RSV Vaccines & Antibody Dose Available
  • There are two RSV vaccines licensed by the U.S. Food and Drug Administration (FDA) for use in adults 60 and older in the United States: RSVPreF3 (Arexvy)  and RSVpreF (Abrysvo).
  •  Both vaccines contain a part of the RSV virus. Both vaccines work by causing an immune response that can protect you from respiratory disease if you are infected with RSV in the future. RSV Vaccination: What Older Adults 60 Years of Age and Over Should Know | CDC
  • The RSV preventive antibody (generic name nirsevimab, trade name Beyfortus) is a shot that prevents severe RSV disease in infants and young children.

Flu Vaccinations: 

Influenza, or the flu, is a recurring threat that impacts millions each year. The symptoms of the flu can be similar to those of COVID-19 and RSV, making it challenging to differentiate between the two without testing. By receiving the annual flu vaccine, you reduce the risk of contracting the flu and potentially lessen the burden on healthcare systems that are already dealing with the challenges of COVID-19. Combining COVID-19 and flu vaccinations is especially important as co-infections can lead to more severe health issues. 
Who can get the Flu Vaccine?

  • Everyone 6 months of age and older 
  • Pregnant people 

Type of vaccine options

  • There are three flu vaccines that are preferentially recommended for people 65 years and older. These are Fluzone, Flublok and Fluad.        
  • LAIV4 us a nasal spray vaccine approved for non-pregnant, healthy people 2 through 49 years old.  AFLURIA is approved for use in people 18 through 64 years or for people 6 months and older depending on the type of injection method.

Can I get these vaccines at the same time? 

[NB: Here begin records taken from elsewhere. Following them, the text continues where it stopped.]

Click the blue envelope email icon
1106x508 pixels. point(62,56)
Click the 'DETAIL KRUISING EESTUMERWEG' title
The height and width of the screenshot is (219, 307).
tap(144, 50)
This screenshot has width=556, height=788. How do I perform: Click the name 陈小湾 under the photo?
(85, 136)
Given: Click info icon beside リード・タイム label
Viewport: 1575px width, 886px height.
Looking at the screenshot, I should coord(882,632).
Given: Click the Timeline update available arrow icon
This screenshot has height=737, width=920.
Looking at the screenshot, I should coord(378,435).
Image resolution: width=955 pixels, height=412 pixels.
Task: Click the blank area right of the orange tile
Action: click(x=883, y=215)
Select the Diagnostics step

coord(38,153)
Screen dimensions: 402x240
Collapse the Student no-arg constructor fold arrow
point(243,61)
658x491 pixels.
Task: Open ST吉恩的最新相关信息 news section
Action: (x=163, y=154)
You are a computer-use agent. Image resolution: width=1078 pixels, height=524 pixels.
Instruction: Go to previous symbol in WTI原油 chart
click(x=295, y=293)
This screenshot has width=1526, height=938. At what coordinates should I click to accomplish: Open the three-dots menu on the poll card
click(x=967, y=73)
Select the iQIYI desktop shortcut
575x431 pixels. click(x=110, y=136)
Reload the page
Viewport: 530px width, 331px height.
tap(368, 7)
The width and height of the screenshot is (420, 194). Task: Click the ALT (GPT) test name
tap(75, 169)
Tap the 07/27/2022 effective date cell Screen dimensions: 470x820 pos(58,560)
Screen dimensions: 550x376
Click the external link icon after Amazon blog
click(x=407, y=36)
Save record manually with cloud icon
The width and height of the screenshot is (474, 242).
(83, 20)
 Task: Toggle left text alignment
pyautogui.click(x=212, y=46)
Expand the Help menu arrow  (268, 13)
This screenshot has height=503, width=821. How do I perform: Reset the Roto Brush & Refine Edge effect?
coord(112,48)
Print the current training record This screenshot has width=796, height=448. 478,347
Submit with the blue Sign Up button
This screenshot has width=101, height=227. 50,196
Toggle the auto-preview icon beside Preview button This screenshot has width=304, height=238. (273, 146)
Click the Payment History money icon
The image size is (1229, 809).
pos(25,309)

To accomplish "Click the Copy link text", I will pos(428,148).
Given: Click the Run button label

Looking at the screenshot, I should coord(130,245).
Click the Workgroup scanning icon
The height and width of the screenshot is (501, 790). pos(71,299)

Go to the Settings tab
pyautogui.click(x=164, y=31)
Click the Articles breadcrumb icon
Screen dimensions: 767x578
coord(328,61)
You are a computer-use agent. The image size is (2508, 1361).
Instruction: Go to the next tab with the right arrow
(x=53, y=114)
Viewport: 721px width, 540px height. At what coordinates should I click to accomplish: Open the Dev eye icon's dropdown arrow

Yes, Flu, COVID-19, and RSV vaccines may be given at the same visit. If you're only able to make one trip to get your fall and winter vaccines, you can get all those vaccines recommended for you at once. If you prefer to receive each vaccine at a separate visit, there is no minimum waiting period between vaccines.  


You should get vaccinated as quickly as possible to make sure you are up to date and protected for this season.  


Getting vaccinated for COVID-19, RSV, and the flu is not just about protecting yourself; it helps protect your community and saves lives. Together we can work toward a healthier world.